◆ Aufgabe 1 ◆
Übersetzen Sie diesen Satz aus dem Text über die Brustkrebsnachsorge ins Englische: „Letztlich bestimme ich selbst: Ich sage den Nachuntersuchungstermin in der Praxis ab.“
◆ Aufgabe 2 ◆
Geben Sie aus dem Text über die Brustkrebsnachsorge den Abschnitt zwischen „Letztlich bestimme ich“ und „(meist medizinischen) Forschungsbereichen.“ wortgetreu wieder, beide Stellen eingeschlossen.

◆ Textauszug ◆

# # # # #

In der Nachsorge fühle ich mich wiederum reduziert auf den „Brustkrebsfall“ und dem Prozess der Überwachung regelrecht ausgeliefert. Ist das Übertherapie? Oder meine eigene „Schwäche“ in Form (noch) nicht ausreichender Kommunikationsfertigkeiten und einem „Minderwertigkeitsgefühl“? Ich denke, es ist beides. Übertherapie von Seiten der Ärztin (und des Gesundheitswesens), die mir Untersuchungen nicht nur anbietet, sondern auch an mir durchführt, nachdem ich ausdrücke, sie nicht zu wollen. So kommt beispielsweise die Ärztin mit zum Tresen und teilt der MFA mit, dass ich einen Termin in 6 Monaten bekomme, und begleitet mich freundlich und bestimmt in den Nebenraum mit der Untersuchungsliege vom Schreibtisch und der Gesprächssituation weg. Ich empfinde die Situation als eigene Schwäche, weil ich ihr offensichtlich nicht klar genug mitteile, wo meine Grenzen sind. Es brodelt in mir, ich habe Angst und bin wütend. Meine inneren Stimmen teilen mir mit, dass hier etwas geschieht, das ich nicht gutheiße und gleichzeitig, dass ich mich nicht so haben soll, es wird ja nicht wehtun. Nicht meinem Körper, doch gleichzeitig tut es meinem Autonomiebedürfnis sehr weh. Und meine Erkrankung beruht auf einer langen Verletzung meiner Autonomie, weil ich meine Grenzen nicht offenlegte, aus Angst, dann für „schwach“ gehalten zu werden. Kann die Ärztin meine Angst spüren? Bestimmt. Kann sie auch annehmen, dass ich Angst vor ihrem Verhalten habe? Gesagt habe ich ihr das so explizit nicht, ich wusste es in dem Moment nicht auszudrücken.
Letztlich bestimme ich selbst: Ich sage den Nachuntersuchungstermin in der Praxis ab. Wenn ich einen neuen Termin brauche, werde ich ihn vereinbaren.
Autorin

Annette Diener
Annette Diener ist Biologin und seit 2020 angestellte Referentin bei MEZIS. Davor arbeitete sie als wissenschaftliche Mitarbeiterin in verschiedenen Arbeitsgruppen und (meist medizinischen) Forschungsbereichen.

# # # # #

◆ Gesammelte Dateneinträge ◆
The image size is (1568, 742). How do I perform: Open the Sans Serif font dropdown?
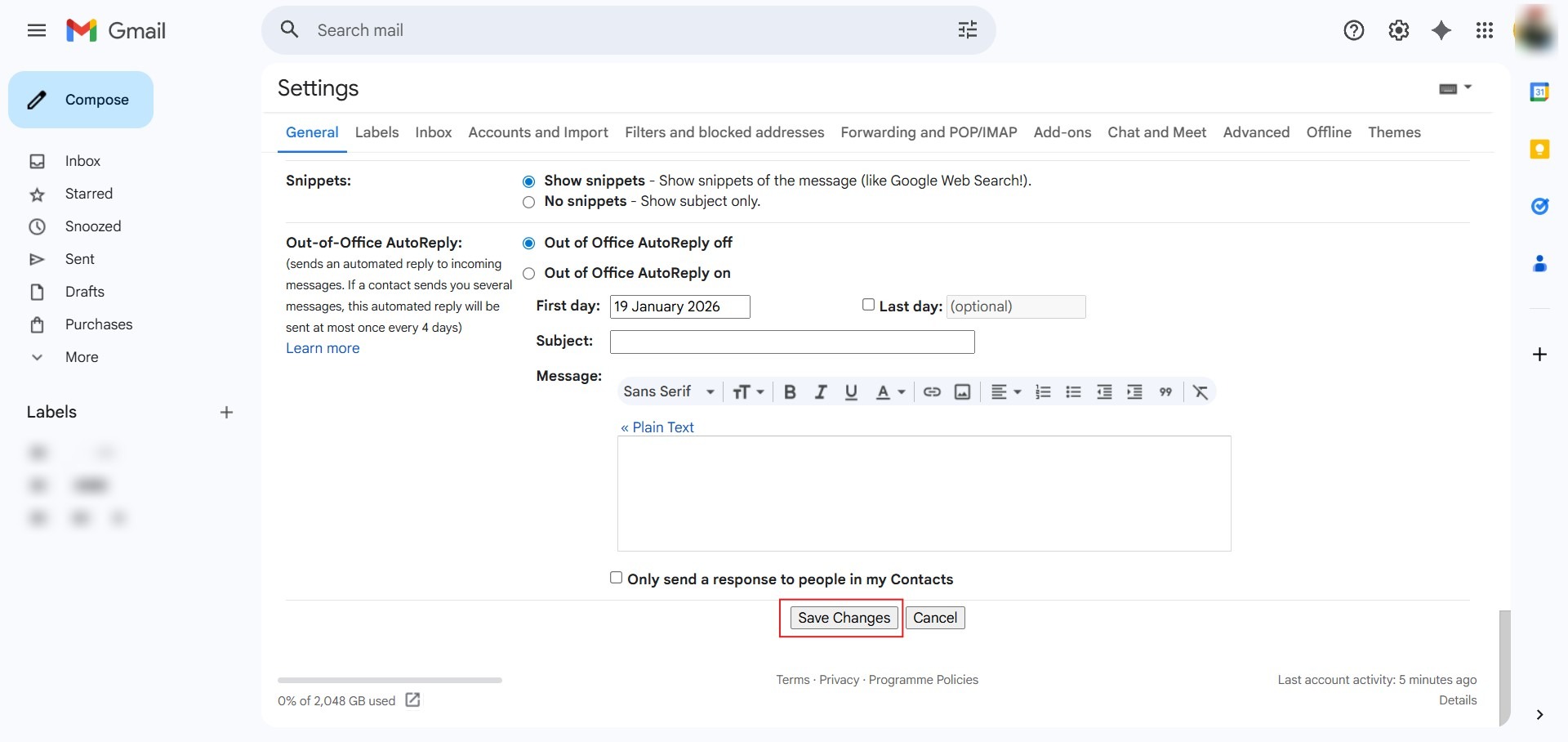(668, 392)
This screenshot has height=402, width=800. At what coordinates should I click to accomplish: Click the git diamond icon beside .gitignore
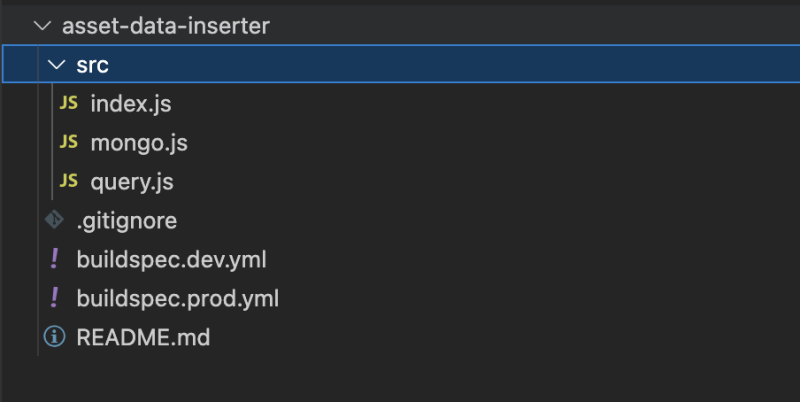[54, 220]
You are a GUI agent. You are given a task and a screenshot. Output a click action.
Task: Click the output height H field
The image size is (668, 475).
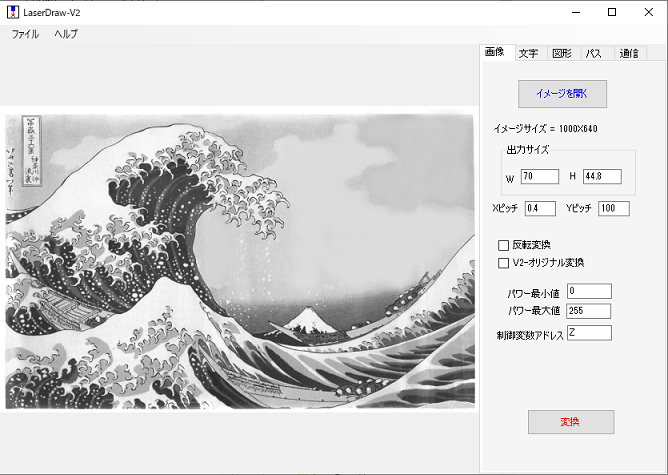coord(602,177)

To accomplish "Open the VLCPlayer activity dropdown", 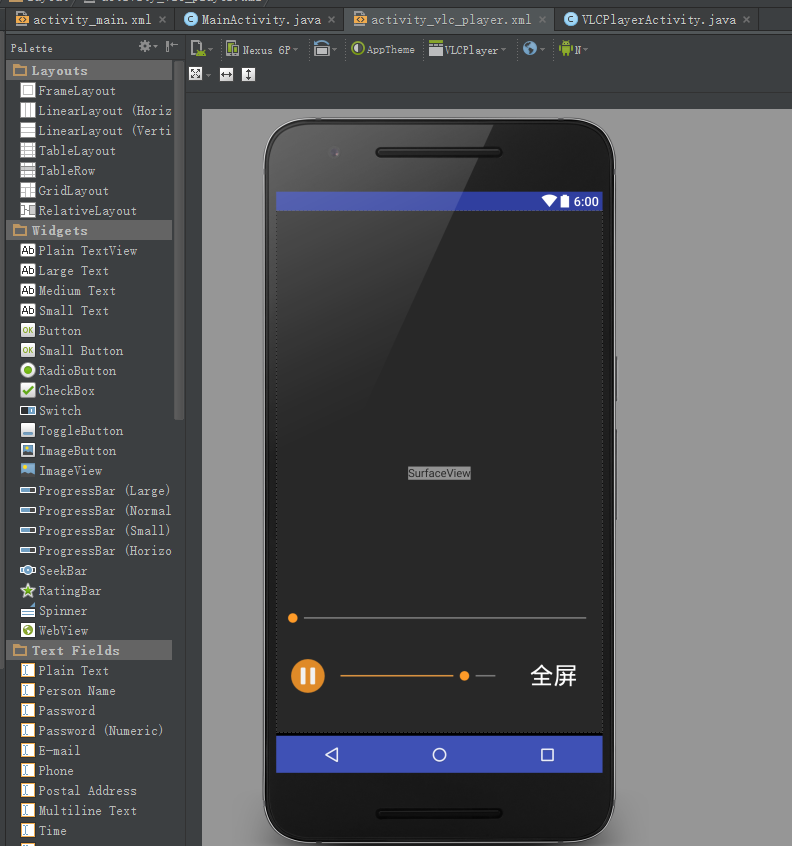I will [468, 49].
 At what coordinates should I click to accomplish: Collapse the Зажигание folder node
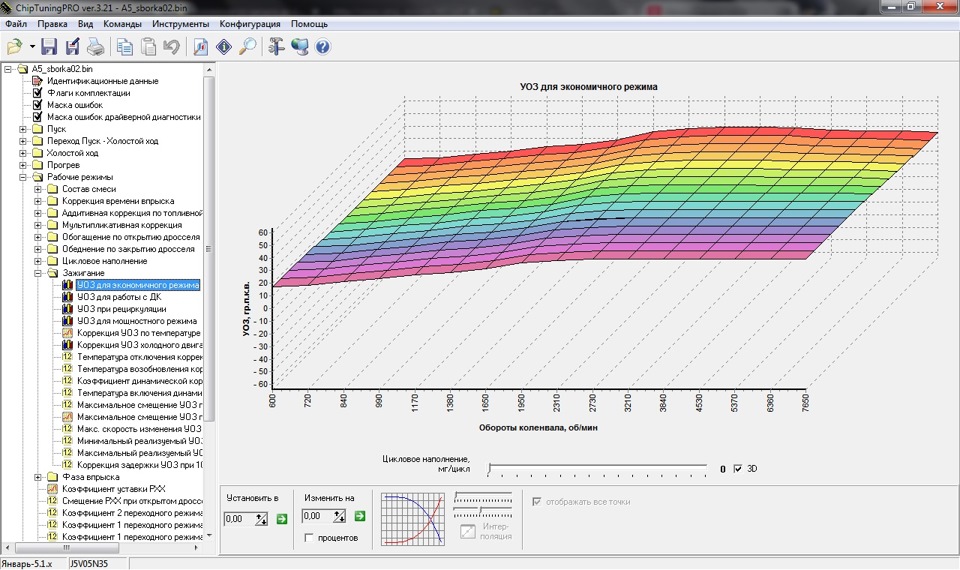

# # # # #

◆ Ergebnis 1 ◆
Ultimately, I decide for myself: I cancel the follow-up appointment at the practice.

◆ Ergebnis 2 ◆
Letztlich bestimme ich selbst: Ich sage den Nachuntersuchungstermin in der Praxis ab. Wenn ich einen neuen Termin brauche, werde ich ihn vereinbaren.
Autorin

Annette Diener
Annette Diener ist Biologin und seit 2020 angestellte Referentin bei MEZIS. Davor arbeitete sie als wissenschaftliche Mitarbeiterin in verschiedenen Arbeitsgruppen und (meist medizinischen) Forschungsbereichen.